Department of Computer Science, University of Illinois Urbana-Champaign, Urbana, IL 61801, USA.
Bioinformatics. 2021 Dec 11;37(24):4677-4683. doi: 10.1093/bioinformatics/btab555.
BAli-Phy, a popular Bayesian method that co-estimates multiple sequence alignments and phylogenetic trees, is a rigorous statistical method, but due to its computational requirements, it has generally been limited to relatively small datasets (at most about 100 sequences). Here, we repurpose BAli-Phy as a 'phylogeny-aware' alignment method: we estimate the phylogeny from the input of unaligned sequences, and then use that as a fixed tree within BAli-Phy.
We show that this approach achieves high accuracy, greatly superior to Prank, the current most popular phylogeny-aware alignment method, and is even more accurate than MAFFT, one of the top performing alignment methods in common use. Furthermore, this approach can be used to align very large datasets (up to 1000 sequences in this study).
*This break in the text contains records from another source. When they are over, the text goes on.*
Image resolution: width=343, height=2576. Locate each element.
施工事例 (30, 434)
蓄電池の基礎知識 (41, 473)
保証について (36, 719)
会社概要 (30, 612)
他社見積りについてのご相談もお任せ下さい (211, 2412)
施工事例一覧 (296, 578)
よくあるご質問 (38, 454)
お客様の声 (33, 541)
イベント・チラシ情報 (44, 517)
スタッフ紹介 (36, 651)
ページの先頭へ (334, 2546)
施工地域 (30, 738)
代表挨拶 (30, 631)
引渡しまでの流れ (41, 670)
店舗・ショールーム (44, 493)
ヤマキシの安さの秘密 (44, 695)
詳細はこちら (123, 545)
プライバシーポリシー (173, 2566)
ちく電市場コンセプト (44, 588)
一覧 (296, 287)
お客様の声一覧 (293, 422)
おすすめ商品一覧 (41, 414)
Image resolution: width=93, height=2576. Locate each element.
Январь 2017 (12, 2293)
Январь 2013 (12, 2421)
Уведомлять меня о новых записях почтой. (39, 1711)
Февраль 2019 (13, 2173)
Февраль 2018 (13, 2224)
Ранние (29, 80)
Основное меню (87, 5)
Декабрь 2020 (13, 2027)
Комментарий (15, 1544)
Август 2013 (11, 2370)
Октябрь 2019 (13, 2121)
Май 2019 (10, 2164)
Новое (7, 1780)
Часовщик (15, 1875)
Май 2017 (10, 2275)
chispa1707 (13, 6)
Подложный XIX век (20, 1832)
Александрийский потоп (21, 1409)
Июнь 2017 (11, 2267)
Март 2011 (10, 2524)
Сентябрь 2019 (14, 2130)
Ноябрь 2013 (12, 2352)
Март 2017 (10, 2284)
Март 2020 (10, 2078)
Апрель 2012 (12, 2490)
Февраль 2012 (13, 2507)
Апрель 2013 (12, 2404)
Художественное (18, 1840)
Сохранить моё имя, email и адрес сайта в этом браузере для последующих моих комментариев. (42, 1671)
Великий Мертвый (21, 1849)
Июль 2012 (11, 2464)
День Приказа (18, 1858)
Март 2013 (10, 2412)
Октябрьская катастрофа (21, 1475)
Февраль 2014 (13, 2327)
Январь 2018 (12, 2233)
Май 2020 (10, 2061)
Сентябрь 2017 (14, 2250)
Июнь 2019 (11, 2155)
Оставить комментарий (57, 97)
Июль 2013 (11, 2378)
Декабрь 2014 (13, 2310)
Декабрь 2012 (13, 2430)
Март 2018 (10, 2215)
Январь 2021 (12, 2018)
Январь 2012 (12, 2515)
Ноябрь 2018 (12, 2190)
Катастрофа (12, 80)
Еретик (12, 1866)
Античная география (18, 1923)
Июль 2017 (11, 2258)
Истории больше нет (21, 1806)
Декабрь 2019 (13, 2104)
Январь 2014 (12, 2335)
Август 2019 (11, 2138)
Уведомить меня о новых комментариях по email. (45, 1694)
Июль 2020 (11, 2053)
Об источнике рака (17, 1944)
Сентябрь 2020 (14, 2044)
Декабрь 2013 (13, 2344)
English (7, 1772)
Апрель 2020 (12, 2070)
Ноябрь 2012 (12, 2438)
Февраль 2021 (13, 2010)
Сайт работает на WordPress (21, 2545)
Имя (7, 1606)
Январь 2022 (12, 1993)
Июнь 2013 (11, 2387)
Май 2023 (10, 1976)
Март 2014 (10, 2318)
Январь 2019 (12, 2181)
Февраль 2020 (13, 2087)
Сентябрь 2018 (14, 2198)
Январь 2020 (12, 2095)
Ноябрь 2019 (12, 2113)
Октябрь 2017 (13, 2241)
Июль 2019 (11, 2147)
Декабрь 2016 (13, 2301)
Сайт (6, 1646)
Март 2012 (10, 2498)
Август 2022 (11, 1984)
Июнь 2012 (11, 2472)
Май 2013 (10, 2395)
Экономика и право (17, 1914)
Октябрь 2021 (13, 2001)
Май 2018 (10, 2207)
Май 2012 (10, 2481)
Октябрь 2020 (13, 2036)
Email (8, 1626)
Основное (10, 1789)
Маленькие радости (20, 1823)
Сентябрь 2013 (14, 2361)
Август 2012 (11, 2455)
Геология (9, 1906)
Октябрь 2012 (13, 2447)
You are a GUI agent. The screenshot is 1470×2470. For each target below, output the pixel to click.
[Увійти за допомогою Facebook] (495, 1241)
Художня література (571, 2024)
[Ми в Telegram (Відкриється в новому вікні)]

See https://doi.org/10.13012/B2IDB-7863273_V1 for datasets used in this study.
Supplementary data are available at Bioinformatics online.
BAli-Phy 是一种流行的贝叶斯方法,可同时估计多个序列比对和系统发育树,它是一种严格的统计方法,但由于其计算要求,通常仅限于相对较小的数据集(最多约 100 个序列)。在这里,我们将 BAli-Phy 重新用作“了解系统发育的”比对方法:我们从未对齐序列的输入中估计系统发育,然后将其作为 BAli-Phy 中的固定树使用。
我们表明,这种方法具有很高的准确性,大大优于当前最流行的了解系统发育的比对方法 Prank,甚至比常用的顶级比对方法之一 MAFFT 更准确。此外,这种方法可用于对齐非常大的数据集(在本研究中可达 1000 个序列)。
有关本研究中使用的数据集,请参见 https://doi.org/10.13012/B2IDB-7863273_V1。
补充数据可在“Bioinformatics”在线获取。